# TASK:
The listing should be returned in its entirety, exactly as given.

# INPUT FOR THIS TASK:
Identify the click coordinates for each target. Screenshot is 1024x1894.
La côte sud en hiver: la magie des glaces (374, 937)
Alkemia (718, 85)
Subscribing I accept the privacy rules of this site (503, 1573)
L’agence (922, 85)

# EXERCISE OUTPUT:
Identify the click coordinates for each target. Screenshot is 1024x1894.
La côte sud en hiver: la magie des glaces (374, 937)
Alkemia (718, 85)
Subscribing I accept the privacy rules of this site (503, 1573)
L’agence (922, 85)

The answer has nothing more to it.